Jiang Peng-Tao, Han Ling-Hao, Hou Qibin, Cheng Ming-Ming, Wei Yunchao
IEEE Trans Pattern Anal Mach Intell. 2022 Oct;44(10):7062-7077. doi: 10.1109/TPAMI.2021.3092573. Epub 2022 Sep 14.
Object attention maps generated by image classifiers are usually used as priors for weakly supervised semantic segmentation. However, attention maps usually locate the most discriminative object parts. The lack of integral object localization maps heavily limits the performance of weakly supervised segmentation approaches. This paper attempts to investigate a novel way to identify entire object regions in a weakly supervised manner. We observe that image classifiers' attention maps at different training phases may focus on different parts of the target objects. Based on this observation, we propose an online attention accumulation (OAA) strategy that utilizes the attention maps at different training phases to obtain more integral object regions. Specifically, we maintain a cumulative attention map for each target category in each training image and utilize it to record the discovered object regions at different training phases. Albeit OAA can effectively mine more object regions for most images, for some training images, the range of the attention movement is not large, limiting the generation of integral object attention regions. To overcome this problem, we propose incorporating an attention drop layer into the online attention accumulation process to enlarge the range of attention movement during training explicitly. Our method (OAA) can be plugged into any classification network and progressively accumulate the discriminative regions into cumulative attention maps as the training process goes. Additionally, we also explore utilizing the final cumulative attention maps to serve as the pixel-level supervision, which can further assist the network in discovering more integral object regions. When applying the resulting attention maps to the weakly supervised semantic segmentation task, our approach improves the existing state-of-the-art methods on the PASCAL VOC 2012 segmentation benchmark, achieving a mIoU score of 67.2 percent on the test set.

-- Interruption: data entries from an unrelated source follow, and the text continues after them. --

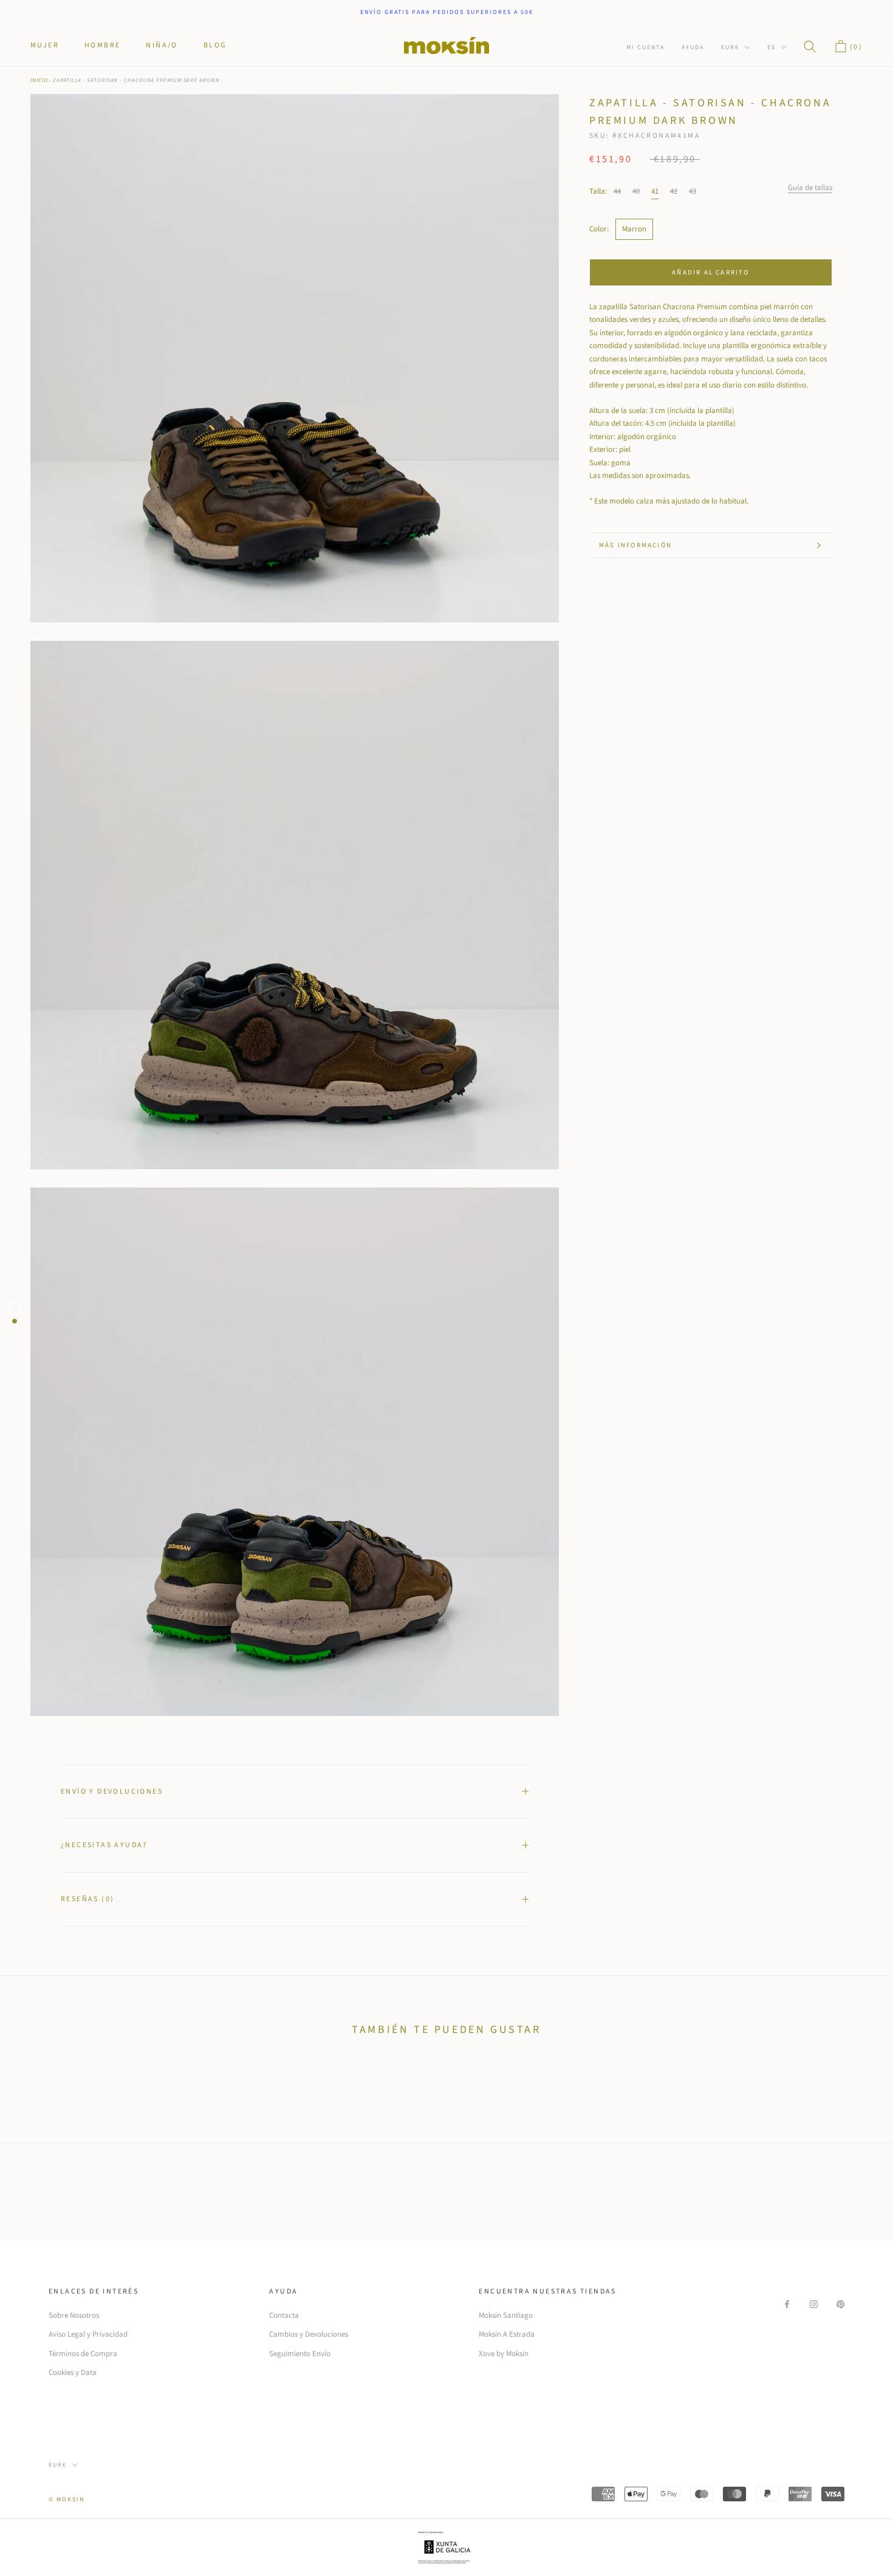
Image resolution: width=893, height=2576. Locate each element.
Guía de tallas (810, 187)
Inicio (38, 80)
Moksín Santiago (506, 2315)
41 (655, 191)
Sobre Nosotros (74, 2315)
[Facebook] (787, 2304)
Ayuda (693, 47)
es (771, 47)
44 (617, 191)
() (855, 47)
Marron (634, 229)
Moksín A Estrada (507, 2334)
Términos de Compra (83, 2353)
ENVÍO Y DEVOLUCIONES (112, 1791)
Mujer (44, 45)
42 (673, 191)
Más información (635, 545)
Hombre (102, 45)
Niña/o (161, 45)
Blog (215, 45)
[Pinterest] (840, 2304)
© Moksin (66, 2499)
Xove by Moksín (504, 2353)
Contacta (284, 2315)
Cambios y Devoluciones (308, 2334)
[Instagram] (814, 2304)
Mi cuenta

图像分类器生成的目标注意力图通常用作弱监督语义分割的先验。然而,注意力图通常定位最具判别力的目标部分。缺乏完整的目标定位图严重限制了弱监督分割方法的性能。本文试图研究一种以弱监督方式识别整个目标区域的新方法。我们观察到图像分类器在不同训练阶段的注意力图可能聚焦于目标对象的不同部分。基于这一观察,我们提出了一种在线注意力积累(OAA)策略,该策略利用不同训练阶段的注意力图来获得更完整的目标区域。具体来说,我们为每个训练图像中的每个目标类别维护一个累积注意力图,并利用它记录不同训练阶段发现的目标区域。尽管OAA可以有效地为大多数图像挖掘更多目标区域,但对于一些训练图像,注意力移动的范围不大,限制了完整目标注意力区域的生成。为了克服这个问题,我们提出在在线注意力积累过程中加入一个注意力下降层,以明确扩大训练期间注意力移动的范围。我们的方法(OAA)可以插入任何分类网络,并随着训练过程的进行将判别区域逐步积累到累积注意力图中。此外,我们还探索利用最终的累积注意力图作为像素级监督,这可以进一步帮助网络发现更多完整的目标区域。当将得到的注意力图应用于弱监督语义分割任务时,我们的方法在PASCAL VOC 2012分割基准上改进了现有的最先进方法,在测试集上实现了67.2%的平均交并比得分。